The following activities end the Referral to Treatment (RTT) period and lead to the RTT clock being stopped:
- first treatment - the start of the first treatment that is intended to manage a patient's disease, condition or injury in a RTT period
- start of active monitoring initiated by the patient
- start of active monitoring initiated by the care professional
- decision not to treat - decision not to treat made or no further contact required
- patient declined offered treatment
- patient died before treatment

2. Referral to Treatment (RTT) times

RTT data is collected from NHS providers (NHS Trusts and other providers) and signed off by commissioners (Primary Care Trusts).

The Operating Framework 2009/10 stated “no one should wait more than 18-weeks from the time they are referred to the start of their hospital treatment, unless it is clinically appropriate to do so or they choose to wait longer”. The RTT data measures referral to treatment (RTT) times in weeks, split by treatment function. The length of the RTT period is reported for patients whose 18 week clock stopped during the month.

The Department of Health published the 18 Weeks Rules Suite on 28 November 2007. The documents can be found at:
http://www.18weeks.nhs.uk/Content.aspx?path=/measure-and-monitor/Rules-suite/

The rules for the data collection are based on those set out in the rules documents.
The data collection is in three parts:
Part 1a – Completed pathways – admitted
Part 1b – Completed pathways – non-admitted
Part 2 – Incomplete pathways

The return includes all patients whose 18 week clock stopped at any point in the reporting period.

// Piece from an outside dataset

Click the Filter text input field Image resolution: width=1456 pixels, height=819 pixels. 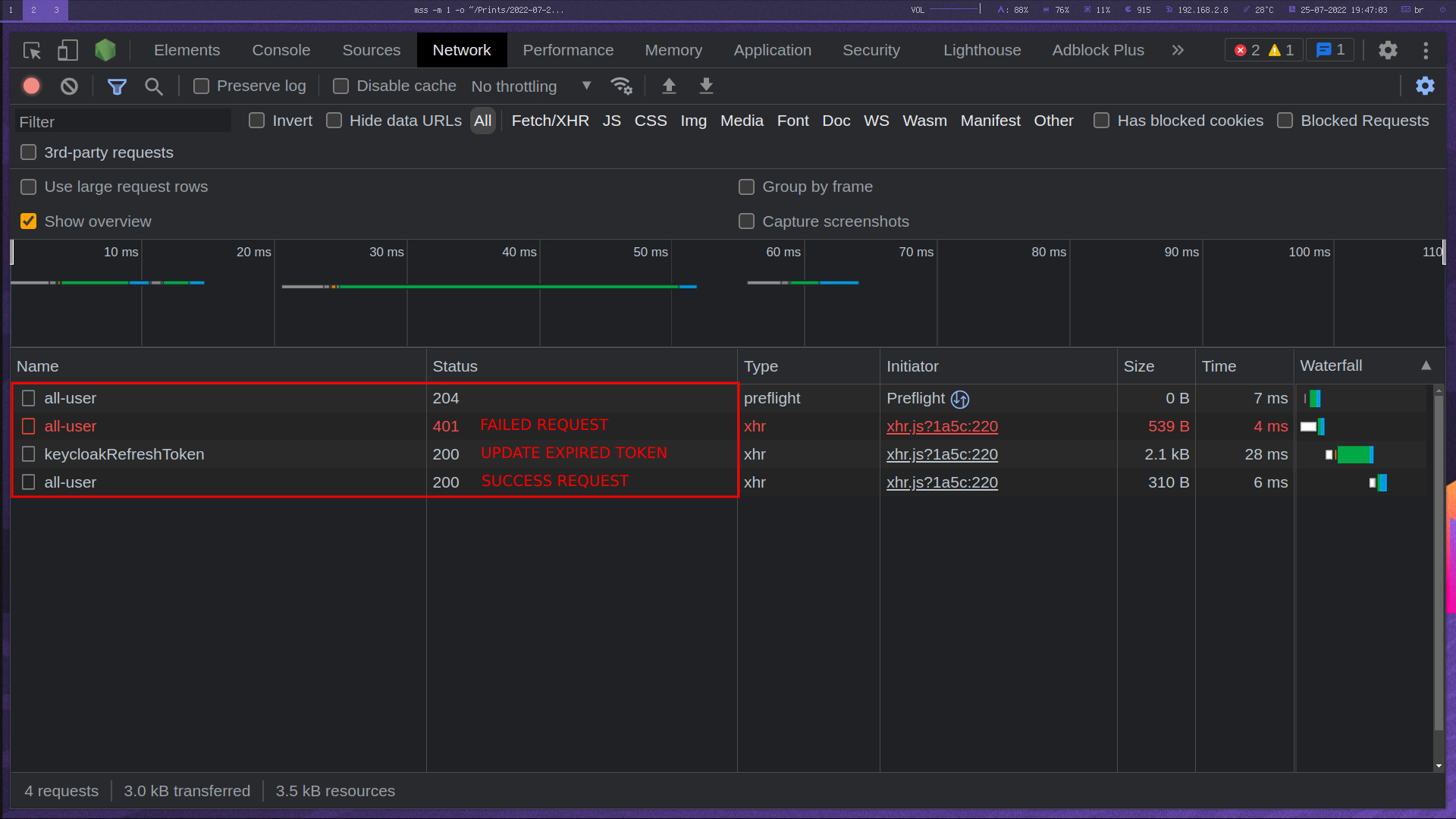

A column has been provided to enter data for patients whose length of RTT period is unknown, i.e. patients who have had a clock stop during the month but where the clock start date is not known.

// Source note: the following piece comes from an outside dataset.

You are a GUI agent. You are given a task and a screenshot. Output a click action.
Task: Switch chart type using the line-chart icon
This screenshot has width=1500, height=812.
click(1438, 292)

For non-admitted patients, the RTT time is measured on an unadjusted basis - from the date the 18 week clock starts to the date that the 18 week clock stops, as detailed in DSCN 17/2006. For admitted patients, the RTT time is measured on an adjusted basis - from the date the 18 week clock starts to the date that the 18 week clock stops, allowing for legitimate pauses as described in the above 18 Weeks Rules Suite and outlined in the Operating Framework for 2008/09 paragraphs 2.24 to 2.28.

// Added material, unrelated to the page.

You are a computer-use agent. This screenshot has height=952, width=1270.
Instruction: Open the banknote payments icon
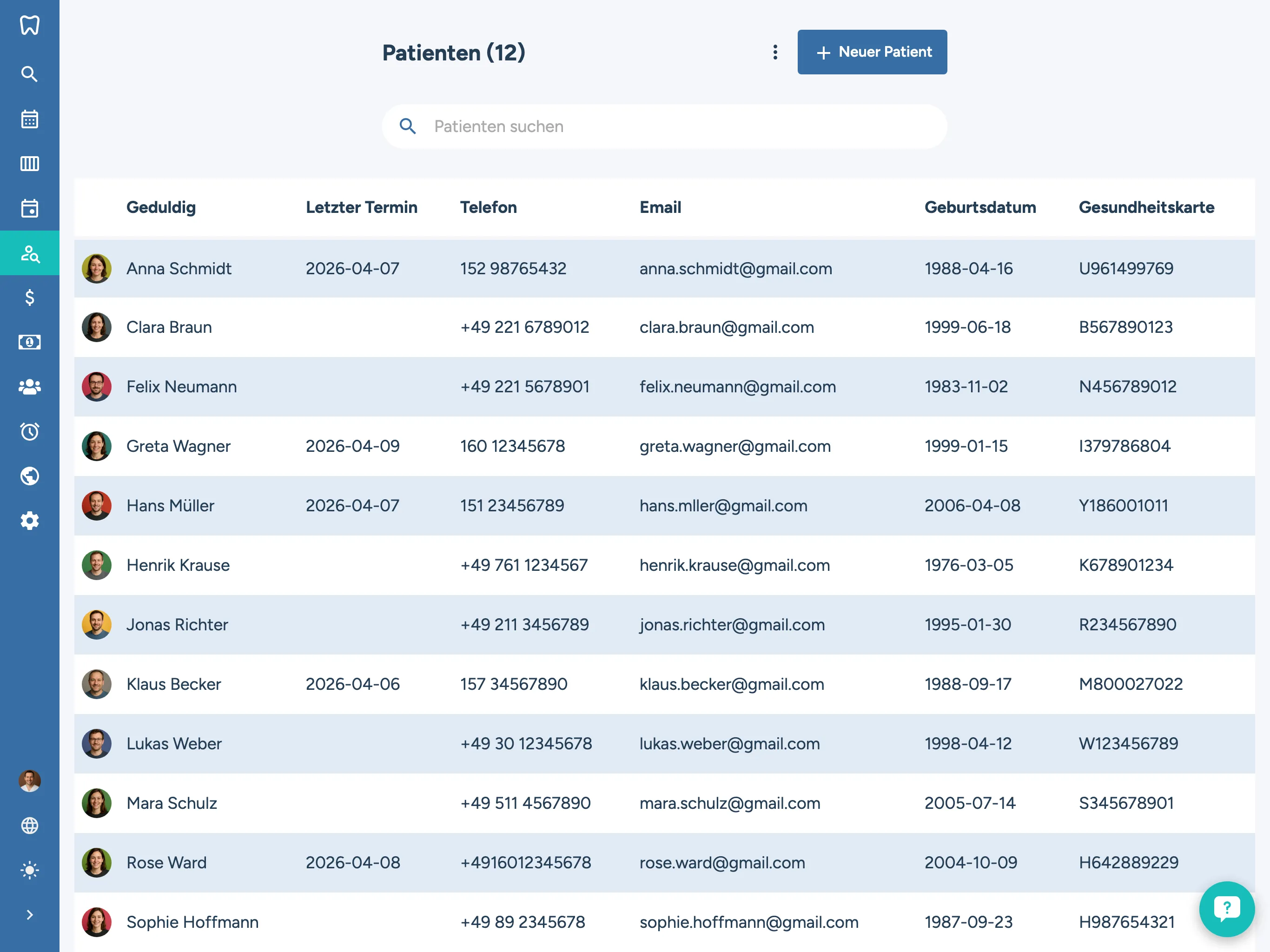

The Operating Framework for 2008/09 stated that 18 week pathways involving an inter-provider transfer would be subject to performance sharing (paragraph 2.29).  This applies to data for both admitted and non-admitted patients.  The provider reporting the end of a pathway that has breached 18 weeks and was received on an inter-provider transfer may report this breach.  The breach and the previous provider on the pathway are reported in a separate RTT Performance Sharing Report.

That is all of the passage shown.